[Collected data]
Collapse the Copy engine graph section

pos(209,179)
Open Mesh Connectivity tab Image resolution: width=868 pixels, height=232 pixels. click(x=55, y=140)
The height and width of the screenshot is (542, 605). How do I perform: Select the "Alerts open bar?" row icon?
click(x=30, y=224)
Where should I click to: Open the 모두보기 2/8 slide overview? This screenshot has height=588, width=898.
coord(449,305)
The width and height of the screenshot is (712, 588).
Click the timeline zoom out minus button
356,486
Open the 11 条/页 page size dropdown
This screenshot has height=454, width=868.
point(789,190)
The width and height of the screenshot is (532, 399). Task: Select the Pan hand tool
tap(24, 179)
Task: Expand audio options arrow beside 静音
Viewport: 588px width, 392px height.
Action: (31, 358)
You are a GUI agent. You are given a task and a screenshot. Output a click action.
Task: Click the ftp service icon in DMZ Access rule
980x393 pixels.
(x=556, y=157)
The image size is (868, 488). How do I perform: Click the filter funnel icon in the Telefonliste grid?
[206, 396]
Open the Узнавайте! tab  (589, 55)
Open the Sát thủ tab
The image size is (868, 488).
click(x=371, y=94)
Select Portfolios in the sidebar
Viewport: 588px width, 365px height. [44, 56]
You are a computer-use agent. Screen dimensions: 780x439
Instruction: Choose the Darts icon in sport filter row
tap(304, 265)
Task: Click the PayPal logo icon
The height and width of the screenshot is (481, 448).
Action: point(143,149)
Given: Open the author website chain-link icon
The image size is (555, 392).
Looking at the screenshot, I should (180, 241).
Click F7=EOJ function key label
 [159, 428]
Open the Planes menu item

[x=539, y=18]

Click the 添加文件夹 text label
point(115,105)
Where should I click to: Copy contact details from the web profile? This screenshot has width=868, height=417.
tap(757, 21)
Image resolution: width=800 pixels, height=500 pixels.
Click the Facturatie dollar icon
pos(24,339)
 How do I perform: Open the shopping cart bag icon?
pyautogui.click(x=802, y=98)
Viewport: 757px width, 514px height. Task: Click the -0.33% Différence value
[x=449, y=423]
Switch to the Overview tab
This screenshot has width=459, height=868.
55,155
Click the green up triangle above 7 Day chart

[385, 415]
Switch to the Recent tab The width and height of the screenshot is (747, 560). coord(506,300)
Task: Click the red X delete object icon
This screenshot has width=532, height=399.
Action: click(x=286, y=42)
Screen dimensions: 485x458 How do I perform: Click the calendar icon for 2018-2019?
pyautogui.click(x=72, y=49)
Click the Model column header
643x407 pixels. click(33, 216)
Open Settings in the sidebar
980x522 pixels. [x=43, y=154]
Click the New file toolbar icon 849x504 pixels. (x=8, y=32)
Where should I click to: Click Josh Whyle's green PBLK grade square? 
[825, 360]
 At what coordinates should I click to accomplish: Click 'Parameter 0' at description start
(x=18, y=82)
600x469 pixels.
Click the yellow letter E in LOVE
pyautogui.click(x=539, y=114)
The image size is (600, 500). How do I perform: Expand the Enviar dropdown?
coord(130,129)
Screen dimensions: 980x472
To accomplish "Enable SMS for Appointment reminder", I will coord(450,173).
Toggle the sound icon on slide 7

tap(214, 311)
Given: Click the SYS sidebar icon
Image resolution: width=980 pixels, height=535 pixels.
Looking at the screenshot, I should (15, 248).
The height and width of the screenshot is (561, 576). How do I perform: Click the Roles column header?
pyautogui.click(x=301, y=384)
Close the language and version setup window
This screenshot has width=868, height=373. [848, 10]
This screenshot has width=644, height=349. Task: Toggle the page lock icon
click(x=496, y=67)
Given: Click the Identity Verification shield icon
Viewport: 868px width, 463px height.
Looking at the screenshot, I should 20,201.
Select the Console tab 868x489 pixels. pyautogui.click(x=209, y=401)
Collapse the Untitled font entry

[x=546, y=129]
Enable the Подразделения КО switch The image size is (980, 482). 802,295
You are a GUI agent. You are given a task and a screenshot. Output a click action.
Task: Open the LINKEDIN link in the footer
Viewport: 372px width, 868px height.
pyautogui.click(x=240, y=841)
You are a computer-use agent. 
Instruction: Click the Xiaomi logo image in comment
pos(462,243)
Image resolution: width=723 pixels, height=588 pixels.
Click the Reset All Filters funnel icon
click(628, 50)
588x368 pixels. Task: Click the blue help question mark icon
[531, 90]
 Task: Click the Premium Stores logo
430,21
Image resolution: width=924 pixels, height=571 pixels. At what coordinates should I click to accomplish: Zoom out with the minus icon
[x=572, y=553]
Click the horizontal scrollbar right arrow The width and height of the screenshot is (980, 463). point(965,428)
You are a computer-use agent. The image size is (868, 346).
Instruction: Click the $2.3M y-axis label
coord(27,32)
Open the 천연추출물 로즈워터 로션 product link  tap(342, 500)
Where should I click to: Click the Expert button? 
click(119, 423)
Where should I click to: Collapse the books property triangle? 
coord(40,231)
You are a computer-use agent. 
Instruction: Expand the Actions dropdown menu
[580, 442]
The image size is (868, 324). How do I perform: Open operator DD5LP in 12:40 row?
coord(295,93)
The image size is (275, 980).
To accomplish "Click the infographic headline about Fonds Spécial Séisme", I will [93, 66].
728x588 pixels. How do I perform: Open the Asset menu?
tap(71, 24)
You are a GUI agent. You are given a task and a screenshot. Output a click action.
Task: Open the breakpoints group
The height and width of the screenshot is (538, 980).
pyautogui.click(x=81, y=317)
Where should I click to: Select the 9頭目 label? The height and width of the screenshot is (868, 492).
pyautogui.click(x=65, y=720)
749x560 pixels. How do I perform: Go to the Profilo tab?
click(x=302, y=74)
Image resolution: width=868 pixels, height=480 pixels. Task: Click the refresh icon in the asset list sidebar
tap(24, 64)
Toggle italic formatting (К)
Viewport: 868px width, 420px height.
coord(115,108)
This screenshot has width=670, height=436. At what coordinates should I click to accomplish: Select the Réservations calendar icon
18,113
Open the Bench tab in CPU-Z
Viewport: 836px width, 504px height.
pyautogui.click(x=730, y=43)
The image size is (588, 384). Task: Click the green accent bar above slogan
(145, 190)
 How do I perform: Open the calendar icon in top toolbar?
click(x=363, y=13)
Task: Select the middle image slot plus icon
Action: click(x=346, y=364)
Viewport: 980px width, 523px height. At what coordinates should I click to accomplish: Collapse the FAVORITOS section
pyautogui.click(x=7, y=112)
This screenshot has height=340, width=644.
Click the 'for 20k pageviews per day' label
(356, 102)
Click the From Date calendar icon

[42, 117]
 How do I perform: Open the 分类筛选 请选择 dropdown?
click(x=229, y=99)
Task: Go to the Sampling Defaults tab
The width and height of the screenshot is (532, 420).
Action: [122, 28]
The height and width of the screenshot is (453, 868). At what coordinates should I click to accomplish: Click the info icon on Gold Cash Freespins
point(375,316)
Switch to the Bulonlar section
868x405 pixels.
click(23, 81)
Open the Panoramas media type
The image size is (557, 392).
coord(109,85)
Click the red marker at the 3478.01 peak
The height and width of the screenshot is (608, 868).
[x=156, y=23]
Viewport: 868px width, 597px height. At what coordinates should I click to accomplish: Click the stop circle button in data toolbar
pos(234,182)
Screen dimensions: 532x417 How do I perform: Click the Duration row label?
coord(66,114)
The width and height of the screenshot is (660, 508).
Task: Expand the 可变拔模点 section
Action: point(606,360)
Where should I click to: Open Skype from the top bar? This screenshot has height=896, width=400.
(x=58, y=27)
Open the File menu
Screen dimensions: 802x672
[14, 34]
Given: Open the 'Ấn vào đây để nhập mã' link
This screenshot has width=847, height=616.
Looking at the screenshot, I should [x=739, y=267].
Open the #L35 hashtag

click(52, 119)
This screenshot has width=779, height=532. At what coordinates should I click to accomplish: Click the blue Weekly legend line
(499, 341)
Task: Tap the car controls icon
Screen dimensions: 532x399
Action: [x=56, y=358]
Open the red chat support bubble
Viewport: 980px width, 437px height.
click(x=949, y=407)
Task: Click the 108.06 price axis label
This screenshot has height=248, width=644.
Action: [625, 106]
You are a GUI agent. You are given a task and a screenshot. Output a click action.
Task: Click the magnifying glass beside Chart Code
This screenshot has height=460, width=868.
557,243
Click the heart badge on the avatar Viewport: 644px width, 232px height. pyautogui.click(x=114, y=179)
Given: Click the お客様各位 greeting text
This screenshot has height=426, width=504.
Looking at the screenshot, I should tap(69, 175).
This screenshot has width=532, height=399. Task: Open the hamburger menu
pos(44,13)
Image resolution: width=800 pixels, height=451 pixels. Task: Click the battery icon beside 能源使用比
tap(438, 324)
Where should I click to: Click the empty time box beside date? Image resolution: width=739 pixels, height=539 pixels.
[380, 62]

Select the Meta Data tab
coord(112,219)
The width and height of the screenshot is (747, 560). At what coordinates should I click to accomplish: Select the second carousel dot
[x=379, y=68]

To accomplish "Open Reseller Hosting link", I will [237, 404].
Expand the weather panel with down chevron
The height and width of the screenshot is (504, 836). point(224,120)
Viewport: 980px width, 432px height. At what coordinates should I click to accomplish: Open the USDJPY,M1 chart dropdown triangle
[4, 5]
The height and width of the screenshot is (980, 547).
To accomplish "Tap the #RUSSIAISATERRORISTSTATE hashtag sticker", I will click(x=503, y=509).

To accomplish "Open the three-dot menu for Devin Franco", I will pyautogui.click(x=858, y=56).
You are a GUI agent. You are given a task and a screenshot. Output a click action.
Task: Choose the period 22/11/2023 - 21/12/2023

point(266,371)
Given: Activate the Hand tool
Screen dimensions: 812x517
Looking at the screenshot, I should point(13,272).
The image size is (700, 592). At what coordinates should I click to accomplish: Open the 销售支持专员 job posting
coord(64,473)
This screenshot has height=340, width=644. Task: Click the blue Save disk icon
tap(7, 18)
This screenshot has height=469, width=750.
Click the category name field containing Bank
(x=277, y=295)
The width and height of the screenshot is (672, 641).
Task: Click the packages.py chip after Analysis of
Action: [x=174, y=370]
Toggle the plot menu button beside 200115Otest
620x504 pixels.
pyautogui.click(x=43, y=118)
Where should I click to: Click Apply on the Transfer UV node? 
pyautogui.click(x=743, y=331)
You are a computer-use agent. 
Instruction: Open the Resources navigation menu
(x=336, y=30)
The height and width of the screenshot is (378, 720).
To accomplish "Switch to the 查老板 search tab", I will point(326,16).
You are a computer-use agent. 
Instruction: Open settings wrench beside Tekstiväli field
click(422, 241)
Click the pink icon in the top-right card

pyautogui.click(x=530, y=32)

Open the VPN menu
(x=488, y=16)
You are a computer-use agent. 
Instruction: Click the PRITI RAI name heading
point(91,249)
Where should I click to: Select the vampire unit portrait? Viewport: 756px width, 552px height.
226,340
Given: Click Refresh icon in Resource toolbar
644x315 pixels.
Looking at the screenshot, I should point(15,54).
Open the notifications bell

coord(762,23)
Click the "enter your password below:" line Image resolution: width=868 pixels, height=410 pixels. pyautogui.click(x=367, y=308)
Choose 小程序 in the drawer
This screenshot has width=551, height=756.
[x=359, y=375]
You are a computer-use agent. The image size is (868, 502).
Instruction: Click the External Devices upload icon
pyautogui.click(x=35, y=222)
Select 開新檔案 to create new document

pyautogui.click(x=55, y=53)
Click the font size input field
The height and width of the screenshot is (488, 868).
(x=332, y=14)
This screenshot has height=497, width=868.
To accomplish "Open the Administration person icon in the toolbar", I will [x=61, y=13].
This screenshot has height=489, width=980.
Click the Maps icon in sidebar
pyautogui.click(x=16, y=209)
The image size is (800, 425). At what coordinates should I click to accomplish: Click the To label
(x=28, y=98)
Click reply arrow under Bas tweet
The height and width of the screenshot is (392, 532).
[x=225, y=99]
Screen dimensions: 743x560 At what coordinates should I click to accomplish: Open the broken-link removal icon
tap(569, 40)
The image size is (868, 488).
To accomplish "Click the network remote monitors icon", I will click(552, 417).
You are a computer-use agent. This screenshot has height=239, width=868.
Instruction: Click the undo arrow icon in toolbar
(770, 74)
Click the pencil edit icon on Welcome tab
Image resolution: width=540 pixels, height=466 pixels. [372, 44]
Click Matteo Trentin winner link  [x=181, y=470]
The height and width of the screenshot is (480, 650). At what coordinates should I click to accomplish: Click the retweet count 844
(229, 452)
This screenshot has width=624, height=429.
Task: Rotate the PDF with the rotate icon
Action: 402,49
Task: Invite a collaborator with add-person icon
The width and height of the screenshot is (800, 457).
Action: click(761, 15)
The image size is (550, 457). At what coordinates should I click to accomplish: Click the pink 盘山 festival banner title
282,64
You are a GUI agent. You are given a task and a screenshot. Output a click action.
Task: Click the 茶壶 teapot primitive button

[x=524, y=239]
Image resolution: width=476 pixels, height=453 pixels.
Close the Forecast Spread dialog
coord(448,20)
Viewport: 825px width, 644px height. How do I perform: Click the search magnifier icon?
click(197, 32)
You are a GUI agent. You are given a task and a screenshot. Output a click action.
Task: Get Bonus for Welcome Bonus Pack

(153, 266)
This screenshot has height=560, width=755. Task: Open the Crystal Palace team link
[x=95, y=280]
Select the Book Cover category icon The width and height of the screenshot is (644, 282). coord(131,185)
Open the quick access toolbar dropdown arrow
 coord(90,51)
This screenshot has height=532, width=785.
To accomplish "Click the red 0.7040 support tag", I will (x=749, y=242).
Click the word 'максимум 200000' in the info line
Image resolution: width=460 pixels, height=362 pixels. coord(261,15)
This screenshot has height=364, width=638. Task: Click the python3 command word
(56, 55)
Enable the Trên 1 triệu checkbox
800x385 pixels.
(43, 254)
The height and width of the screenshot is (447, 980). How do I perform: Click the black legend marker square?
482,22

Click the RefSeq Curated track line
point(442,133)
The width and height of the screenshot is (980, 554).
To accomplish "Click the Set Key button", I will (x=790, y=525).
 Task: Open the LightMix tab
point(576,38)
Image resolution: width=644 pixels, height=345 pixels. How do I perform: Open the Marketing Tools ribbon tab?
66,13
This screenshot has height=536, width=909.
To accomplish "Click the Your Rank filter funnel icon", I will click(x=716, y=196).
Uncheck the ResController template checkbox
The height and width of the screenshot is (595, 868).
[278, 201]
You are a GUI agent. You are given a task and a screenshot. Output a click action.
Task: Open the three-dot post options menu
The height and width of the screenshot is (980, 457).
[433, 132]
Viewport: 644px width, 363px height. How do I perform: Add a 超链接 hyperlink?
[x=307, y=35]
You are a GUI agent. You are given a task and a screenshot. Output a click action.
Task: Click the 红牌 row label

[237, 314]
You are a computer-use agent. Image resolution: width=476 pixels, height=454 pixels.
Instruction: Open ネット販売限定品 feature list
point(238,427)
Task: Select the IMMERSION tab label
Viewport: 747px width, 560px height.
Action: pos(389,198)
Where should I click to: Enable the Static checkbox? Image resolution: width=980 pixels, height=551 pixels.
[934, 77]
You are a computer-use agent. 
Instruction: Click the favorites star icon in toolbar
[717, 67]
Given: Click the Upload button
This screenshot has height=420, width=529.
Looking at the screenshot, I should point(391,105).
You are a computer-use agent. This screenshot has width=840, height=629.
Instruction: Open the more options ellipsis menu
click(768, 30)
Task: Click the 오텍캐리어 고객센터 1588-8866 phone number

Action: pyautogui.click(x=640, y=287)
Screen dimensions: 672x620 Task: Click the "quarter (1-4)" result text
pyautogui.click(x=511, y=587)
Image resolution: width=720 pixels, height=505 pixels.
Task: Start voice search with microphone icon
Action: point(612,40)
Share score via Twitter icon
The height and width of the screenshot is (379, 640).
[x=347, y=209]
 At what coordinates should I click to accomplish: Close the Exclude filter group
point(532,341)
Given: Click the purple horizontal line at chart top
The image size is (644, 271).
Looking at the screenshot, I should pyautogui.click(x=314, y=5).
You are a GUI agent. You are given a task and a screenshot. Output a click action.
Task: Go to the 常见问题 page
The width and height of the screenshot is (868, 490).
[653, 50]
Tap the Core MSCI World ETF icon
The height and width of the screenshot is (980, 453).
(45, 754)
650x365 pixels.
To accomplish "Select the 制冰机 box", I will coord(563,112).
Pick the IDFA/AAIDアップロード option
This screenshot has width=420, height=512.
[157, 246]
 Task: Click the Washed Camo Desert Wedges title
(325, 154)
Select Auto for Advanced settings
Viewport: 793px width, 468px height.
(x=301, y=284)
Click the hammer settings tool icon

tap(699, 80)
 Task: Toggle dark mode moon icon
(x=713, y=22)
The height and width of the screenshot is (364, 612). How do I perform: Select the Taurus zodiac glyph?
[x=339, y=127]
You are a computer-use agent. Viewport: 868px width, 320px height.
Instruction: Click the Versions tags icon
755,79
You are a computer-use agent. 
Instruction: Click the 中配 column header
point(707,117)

(BRIEF) All lines above holding the word "person" make up the answer; copy each one.

(EXPECTED ANSWER)
To accomplish "Open the Administration person icon in the toolbar", I will [x=61, y=13].
Task: Invite a collaborator with add-person icon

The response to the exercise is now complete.